La mèche savamment décoiffée, les vêtements impeccablement agencés, il est là, «l'homo élégantus», déambulant de son plein gré dans les allées des boutiques et grandes surfaces à la recherche de la pièce qui tue, comprendre celle qui fera baver d'envie ses compères... Une image tirée par les cheveux? De moins en moins, selon les spécialistes.

Il n'y a pas si longtemps, l'homme était étranger au monde des cosmétiques et de la mode, misant plutôt sur ses rides et un certain «laisser-aller» comme gage de charme et de virilité.
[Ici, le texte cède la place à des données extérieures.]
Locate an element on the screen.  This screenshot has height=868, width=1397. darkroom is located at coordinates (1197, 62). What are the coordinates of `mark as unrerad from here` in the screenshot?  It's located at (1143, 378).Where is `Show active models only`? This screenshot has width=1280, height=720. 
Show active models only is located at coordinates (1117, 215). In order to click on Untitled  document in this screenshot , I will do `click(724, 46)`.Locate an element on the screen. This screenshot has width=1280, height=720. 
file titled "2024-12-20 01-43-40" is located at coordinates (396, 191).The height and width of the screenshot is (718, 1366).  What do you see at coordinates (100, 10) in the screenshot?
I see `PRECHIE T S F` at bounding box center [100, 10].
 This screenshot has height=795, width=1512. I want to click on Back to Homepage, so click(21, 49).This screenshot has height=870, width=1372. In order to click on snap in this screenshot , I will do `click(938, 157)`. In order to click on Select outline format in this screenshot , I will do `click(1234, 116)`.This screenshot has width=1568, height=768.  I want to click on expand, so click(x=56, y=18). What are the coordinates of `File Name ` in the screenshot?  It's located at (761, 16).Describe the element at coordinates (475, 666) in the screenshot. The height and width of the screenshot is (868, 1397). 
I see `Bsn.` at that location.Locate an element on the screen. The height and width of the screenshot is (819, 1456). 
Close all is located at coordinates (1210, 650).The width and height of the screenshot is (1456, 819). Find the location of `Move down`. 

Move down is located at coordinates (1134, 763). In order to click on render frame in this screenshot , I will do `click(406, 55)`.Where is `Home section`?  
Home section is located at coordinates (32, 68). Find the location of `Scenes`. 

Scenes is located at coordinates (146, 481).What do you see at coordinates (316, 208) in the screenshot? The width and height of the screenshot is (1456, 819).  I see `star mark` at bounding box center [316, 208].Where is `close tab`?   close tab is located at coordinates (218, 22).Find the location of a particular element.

Aujourd'hui, il se montrerait beaucoup plus intéressé par la sphère esthétique. On prévoit qu'en 2015, c'est un homme nord-américain sur deux qui utilisera des produits de beauté. 

«Les hommes s'amusent de plus en plus avec la mode et ils sont plus autonomes dans leurs achats», affirme le designer Philippe Dubuc qui rejoint une clientèle de professionnels. Il le voit à sa boutique : ce sont les hommes qui viennent magasiner, souvent seuls. «Mes clients ne s'intéressent pas qu'aux vêtements, mais à la maroquinerie, à la chaussure, aux produits de beauté et à la parfumerie aussi.»

De pourvoyeur à chineur

Selon Dominic Tremblay, directeur de l'agence de publicité Tuxedo, ce phénomène serait plus évident depuis les 15 à 20 dernières années, période qui coïncide avec l'éclatement des ménages. «Avant, les hommes ramenaient l'argent au foyer et s'occupaient des grosses dépenses comme la maison ou la voiture. Ce sont les femmes qui assumaient les dépenses domestiques et qui achetaient les vêtements pour tous les membres de la famille. Avec l'augmentation du nombre de séparations, ils ont été forcés de reprendre le pouvoir sur leurs achats.»

Si les baby-boomers ont vécu cette période de transition, les plus vieux de cette tranche démographique demeureraient encore frileux en ce qui concerne la mode. Chez les générations suivantes, qui ont grandi dans une nouvelle réalité, les comportements seraient radicalement différents. «Pour eux, la notion d'autonomie a toujours été dans l'air du temps. Les hommes de la génération X se sont mariés plus tard. Ils savent ce qu'ils veulent et la publicité s'adresse directement à eux, affirme Stéphane Jean, enseignant à l'École supérieure de mode de l'UQAM et spécialiste en comportement du consommateur. C'est encore plus vrai pour la génération Y chez qui le look occupe une place importante.»

Le désir de séduire

Dans une société composée d'un nombre important d'électrons libres, le rapport à la beauté se trouverait aussi modifié. De retour sur le marché de la séduction, les gens dépensent davantage sur eux-mêmes. Chez l'homme, ce changement est d'autant plus évident qu'il part de plus loin.

«Le boomer qui se voit vieillir cherche des façons de contrer ce processus et a les moyens de se payer de petits luxes. Le X est conscient de la nécessité d'intervenir pour préserver sa jeunesse. Quant au Y, il a grandi dans une ère où la séduction est mise au premier plan. Pour lui, l'apparence est primordiale.» Le vieillissement de la population étant appelé à s'accélérer rapidement d'ici 2031, selon Statistique Canada, on ne s'étonnera pas de voir de plus en plus de sociétés de soins corporels proposer des produits antiâge pour hommes.

Misant sur le pouvoir de consommation et les comportements d'achat de la génération X, les marques visent principalement cette cible sociologique par l'entremise de leurs campagnes publicitaires. «Ce sont surtout eux qui achètent en ligne. Plusieurs d'entre eux se retrouvent sans conjointe avec une demi-famille à soutenir. Ils ont plus d'argent pour consommer», explique Dominic Tremblay. Mais le segment à développer est sans aucun doute celui des jeunes qui arrivent avec des besoins et qui bientôt détiendront le pouvoir d'achat. «Le changement va se poursuivre en s'accélérant. Il n'y a aucun doute là-dessus!»